The question that then arises, is what to do with Rome’s perspective. If Labriella is running for three chapters, that’s all in her P.O.V. Is it really okay to switch to Rome’s P.O.V. in chapter 4? Maybe, if I continually mention Rome and compare others to Rome in her thoughts? That’s setting her up for quite the heartbreak when Rome debuts his beastliness to save her. If he does that, can I really play the “she doesn’t know it’s him” card, if she is expected to go with him? Probably not. But that doesn’t mean she has to know he still has affection for her…yet. That sounds like a job for a few well-placed keepsakes Bre shouldn’t be snooping around.

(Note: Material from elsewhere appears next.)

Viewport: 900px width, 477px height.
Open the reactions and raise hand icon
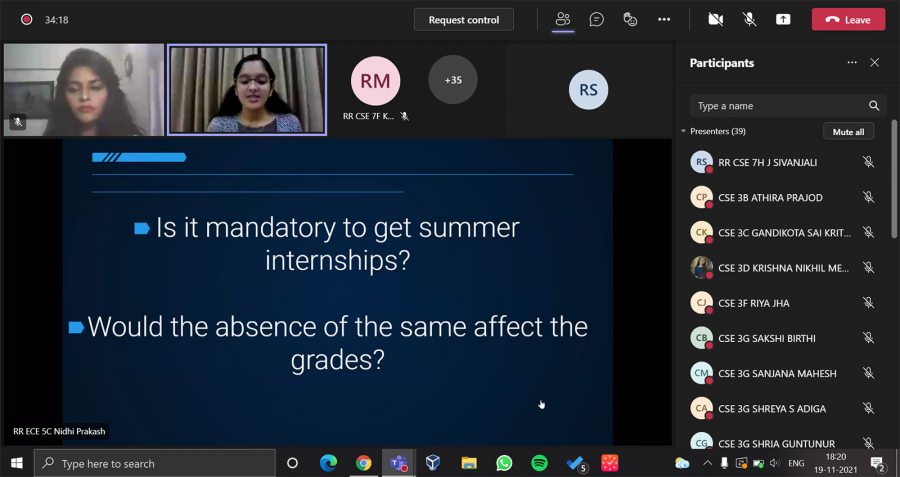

The other question is, how much do you (the reader) need to know off the bat? In other words, how much of Labriella’s temple life should I be showing you in the first chapter? Should I give you a one-day walk in her shoes before I shake everything up? Some people would say that means “starting too early.”
Also, because of this new running-away progression, it would probably be best to take the near-rape, Rome-saves-the-day situation out of the would-be first chapter. That’s better left for jealous romantic times.
In other news, I am largely done writing Day 2 of Alonza’s party. That’s always a dangerous kind of pronouncement to put in writing—especially since I’ve been lagging for 2-3 days on writing the ending, and am almost out of my groove now. It’s because I would rather be writing the next exciting scene, then following up the scene I just wrote with dialogue. Bitching and moaning, I know. Maybe that means the talking part will be super brief, so I can just get on with it. I want Day 3, damnit!
Ending dialogue: Tomorrow’s project.
And no, that is not a procrastination statement.